> **Task inputs**:
Content starts

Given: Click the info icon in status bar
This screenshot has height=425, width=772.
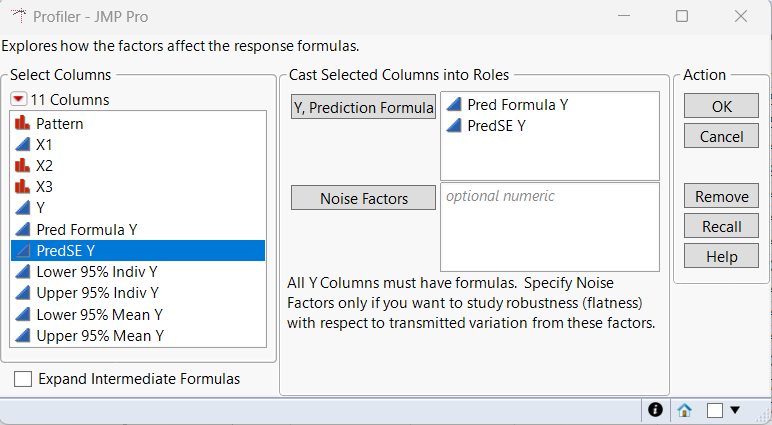Looking at the screenshot, I should tap(656, 409).
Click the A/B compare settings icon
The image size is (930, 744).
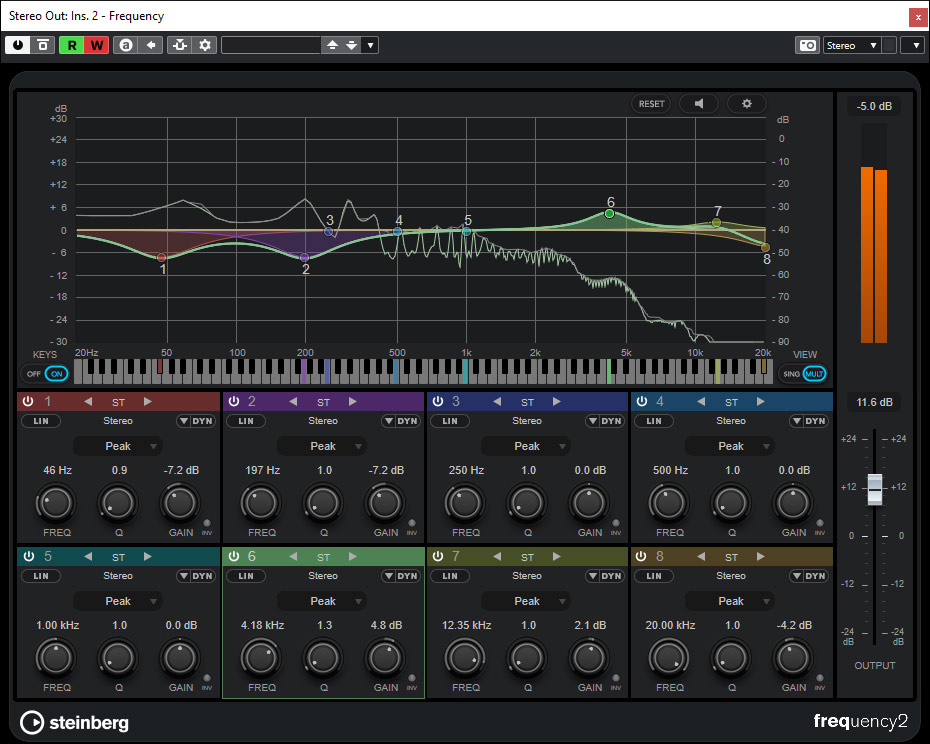126,45
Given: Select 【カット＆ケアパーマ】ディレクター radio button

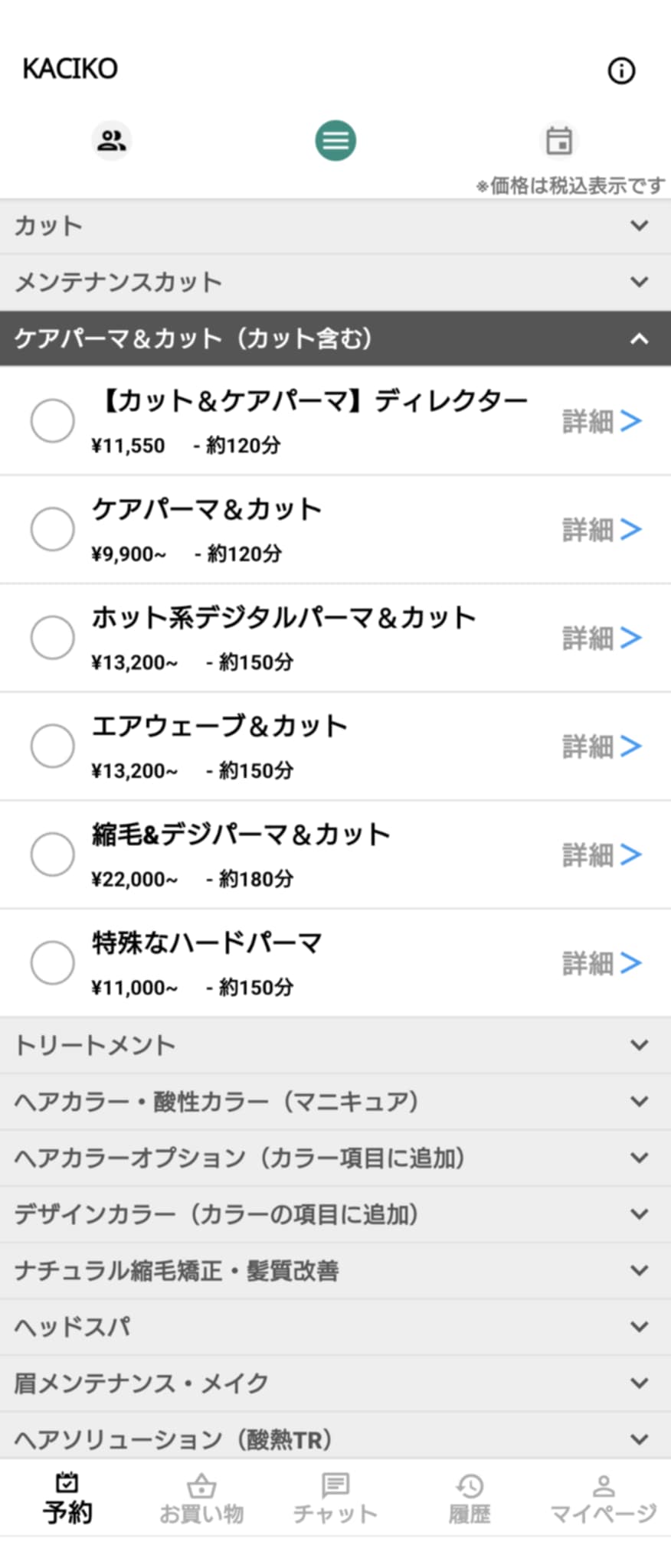Looking at the screenshot, I should tap(53, 420).
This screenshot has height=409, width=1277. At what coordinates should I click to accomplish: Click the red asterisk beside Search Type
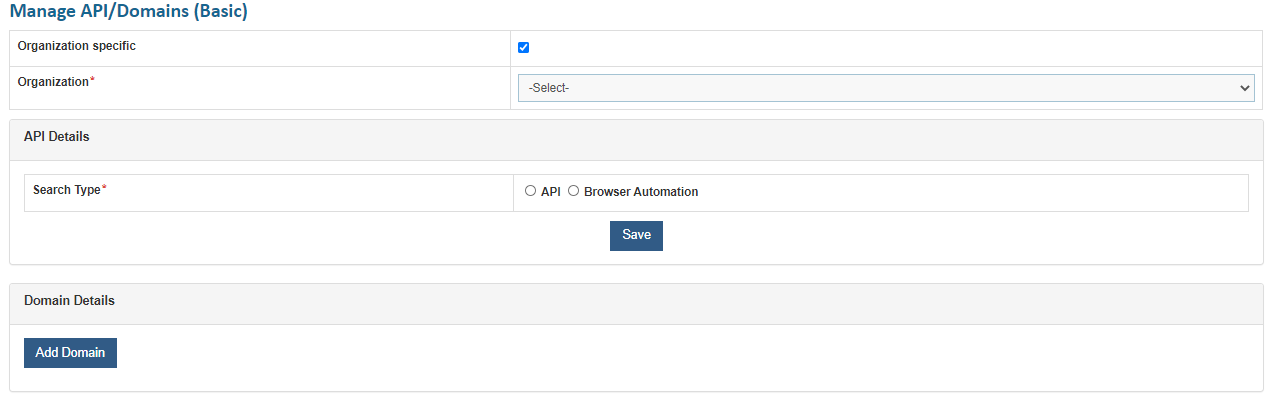tap(104, 189)
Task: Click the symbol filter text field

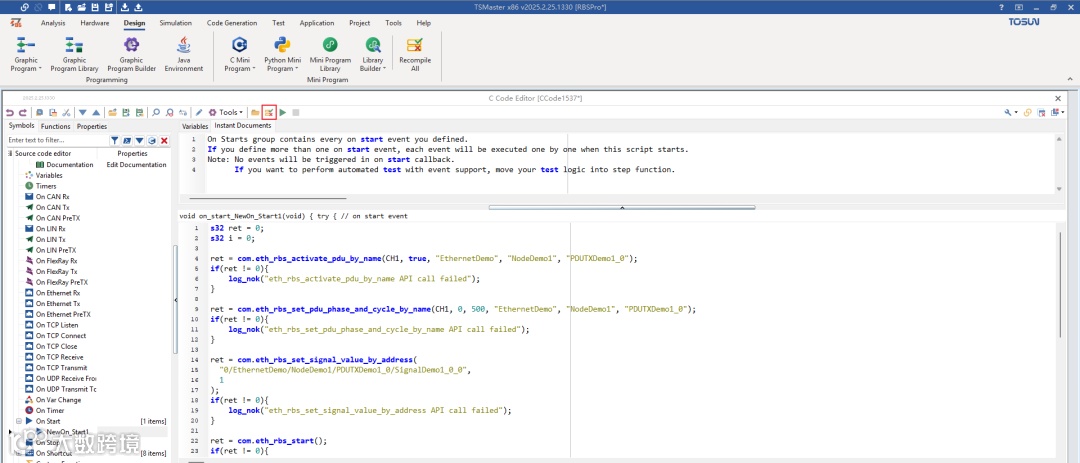Action: pos(55,140)
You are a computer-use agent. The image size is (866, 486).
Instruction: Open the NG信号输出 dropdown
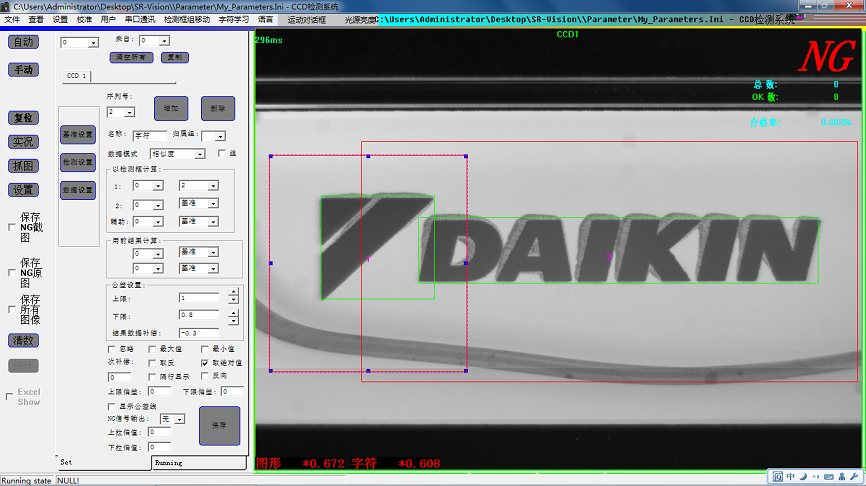179,419
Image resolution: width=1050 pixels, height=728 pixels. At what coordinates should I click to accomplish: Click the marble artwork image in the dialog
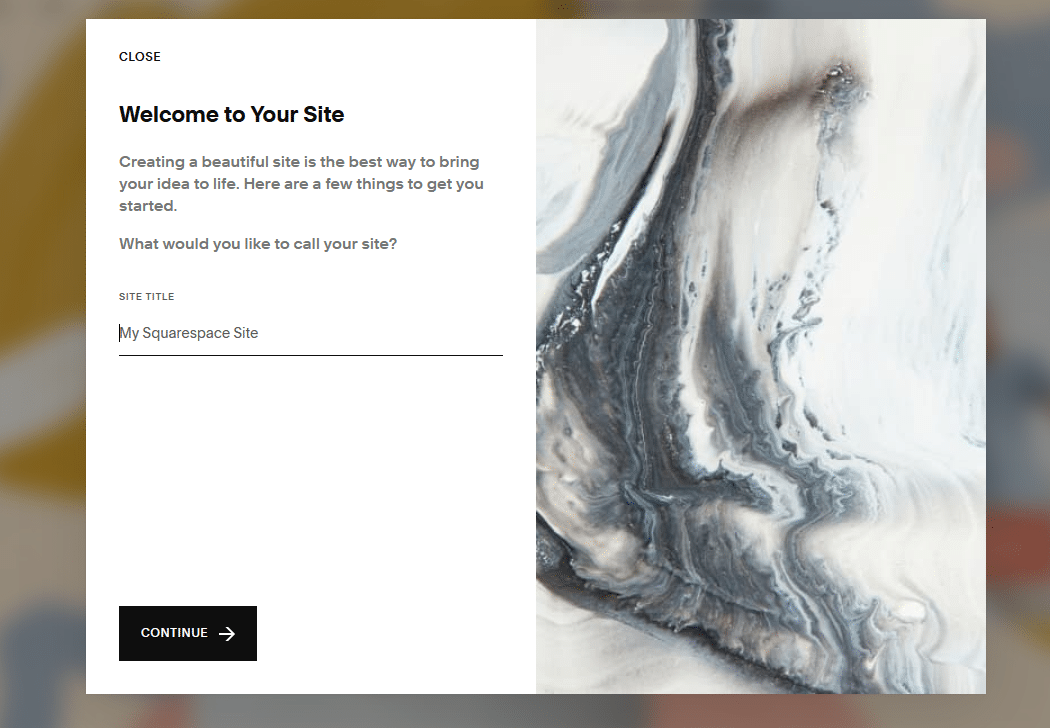tap(761, 356)
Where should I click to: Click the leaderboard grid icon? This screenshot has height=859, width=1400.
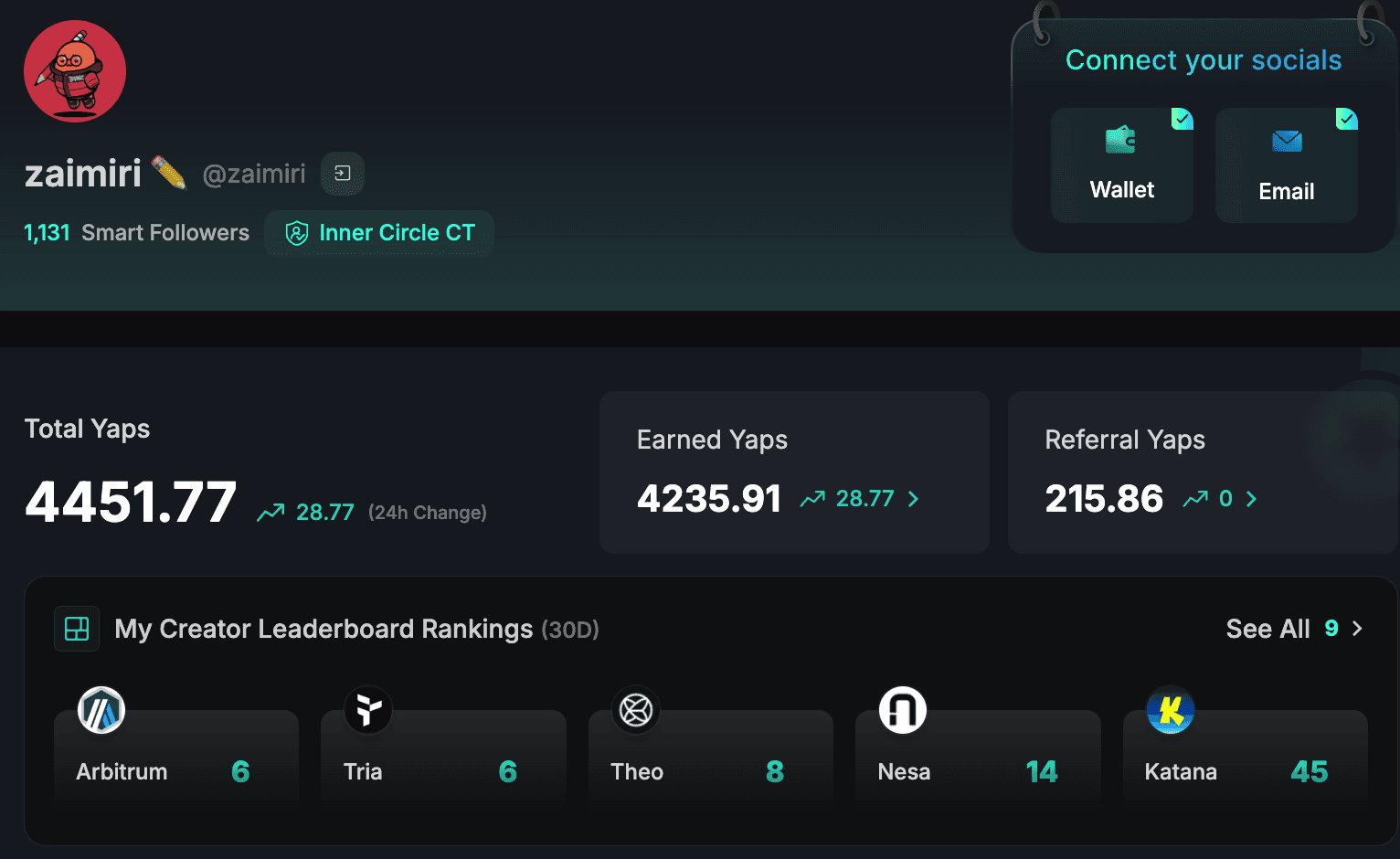77,629
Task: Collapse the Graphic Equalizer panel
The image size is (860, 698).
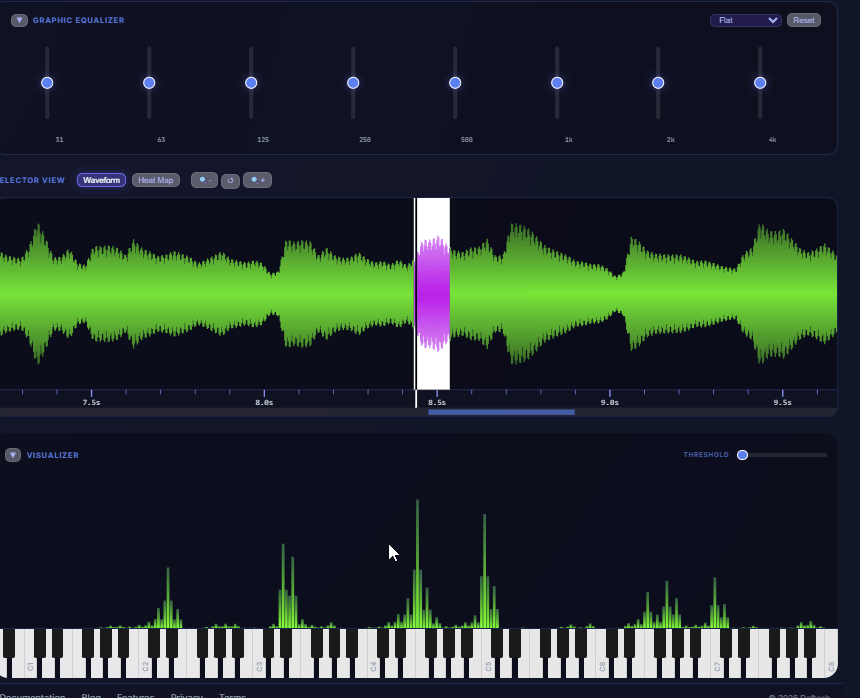Action: tap(19, 20)
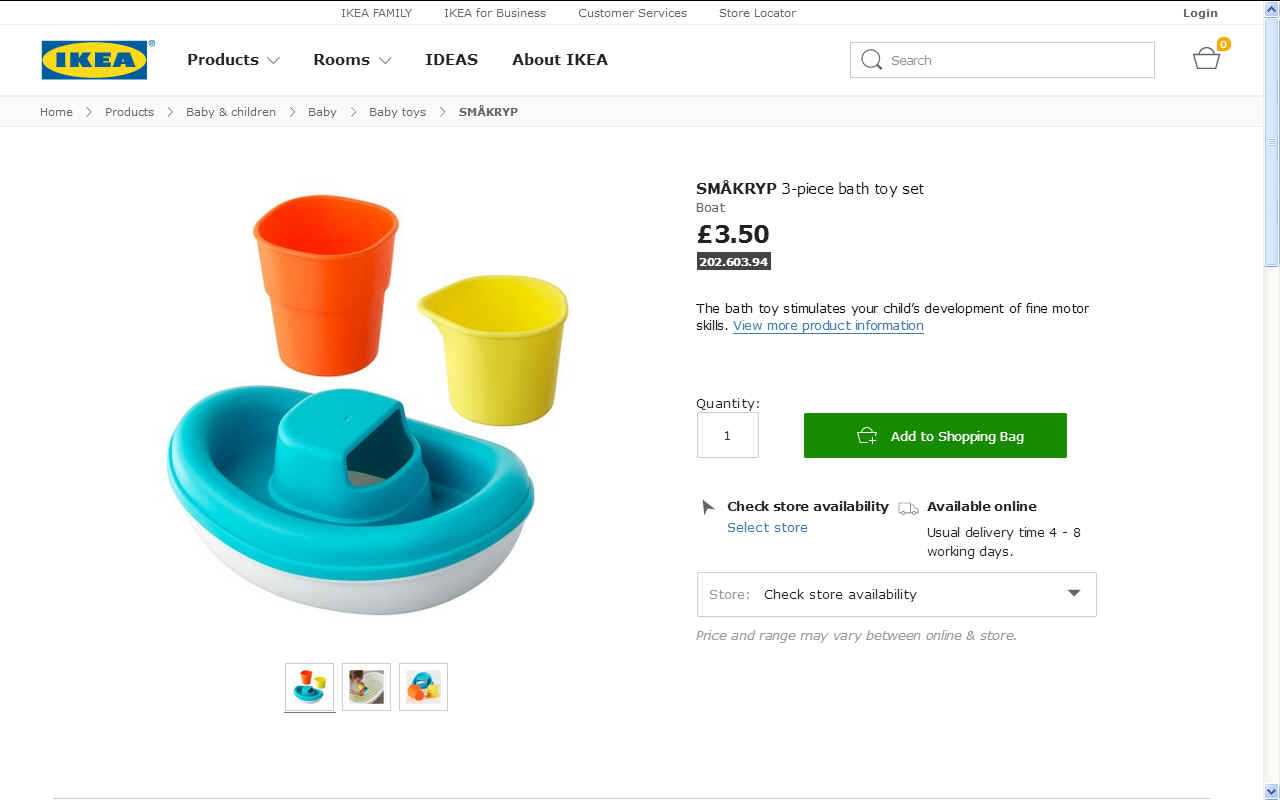Click the Select store link

767,528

Content ends

> **Instructions to follow**: Could you retype exactly the lines running from the one with "Instruction: Open the NG信号输出 dropdown" to the end of the material above, pictures omitted?

> **Response**:
Instruction: Open the NG信号输出 dropdown
179,419
Image resolution: width=1050 pixels, height=728 pixels. At what coordinates should I click to accomplish: Click the marble artwork image in the dialog
tap(761, 356)
Where should I click to: Click the leaderboard grid icon? This screenshot has height=859, width=1400.
77,629
Task: Collapse the Graphic Equalizer panel
The image size is (860, 698).
Action: tap(19, 20)
Click the Select store link

767,528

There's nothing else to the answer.